Background Cohort and cost‐effectiveness studies suggest that measuring variation in genes that influence metabolism of common drugs could improve antidepressant treatment outcomes. Prior randomized trials have yielded inconsistent results. Method Multicenter randomized double‐blind (subject and rater), controlled trial of pharmacogenomic testing among outpatients with nonpsychotic major depressive disorder. Study participants (n = 304) were randomized 1:1 to assay‐guided treatment (AGT; N = 151) or treatment‐as‐usual (TAU; N = 153). Participants and raters were blinded to study arm; unblinded clinicians received results of a pharmacogenomic test and adjusted treatment in light of the test report.

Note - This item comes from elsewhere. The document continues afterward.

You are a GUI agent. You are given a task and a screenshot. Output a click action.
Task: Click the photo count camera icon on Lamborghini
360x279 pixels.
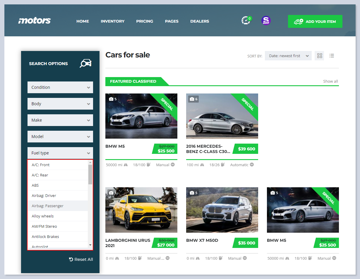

Primary outcome was change over 8 weeks in Hamilton Depression Rating Scale (SIGH‐D‐17). Results For the primary comparison of interest, change in SIGH‐D‐17, no significant difference was detected between AGT and TAU at Week 8 (p = .53). Rates of study completion also did not differ between the arms (AGT 92.7%, TAU 92.2% (χ2 = 0.03, df = 1, p = .86). Exploratory analyses suggested significantly fewer individuals experienced worsening of depressive symptoms following AGT, and that treatment concordant with assay results was associated with greater likelihood of remission. Conclusion Pharmacogenomic testing using a panel of pharmacokinetic and pharmacodynamic variants was not associated with significant improvement in the primary efficacy outcome when providers were unconstrained by the assay results. Further investigation is needed to understand the discordance with cost‐effectiveness results and among randomized trials.